Do we really believe this? Does it not sometimes appear as though we doubted it? Do we not sometimes feel as though we were to supply instead of God? and then is it any marvel if we quail and falter and sink? Well indeed might Moses say, "I am not able to bear all this people alone, because it is too heavy for me". There was only one heart that could bear with such a company, namely, the heart of that blessed One who, when they were toiling amid the brick-kilns of Egypt, had come down to deliver them, and who, having redeemed them out of the hand of the enemy, had taken up His abode in their midst. He alone was able to bear them. His loving heart and mighty hand were alone adequate to the task; and if Moses had been in the full power of this great truth, he would not and could not have said, "if thou deal thus with me, slay me, I pray thee, if I have found favor in thine eyes; that I may not behold my wretchedness".

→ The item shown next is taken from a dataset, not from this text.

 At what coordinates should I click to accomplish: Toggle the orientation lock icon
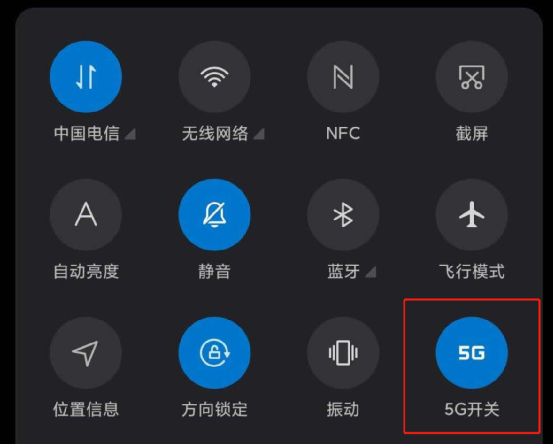point(214,353)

This surely was a dark moment in the history of this illustrious servant of God. It reminds us somewhat of the prophet Elijah, when he flung himself at the base of the juniper tree and entreated the Lord to take away his life. How wonderful to see those two men together on the mount of transfiguration! It proves, in a very marked way, that God's thoughts are not as ours, nor His ways as ours. He had something better in store for Moses and Elias than aught that they contemplated. Blessed be His name, He rebukes our fears by the riches of His grace, and when our poor hearts would anticipate death and wretchedness, He gives life, victory, and glory.
Extract from Notes on the Pentateuch, by C. H. Mackintosh.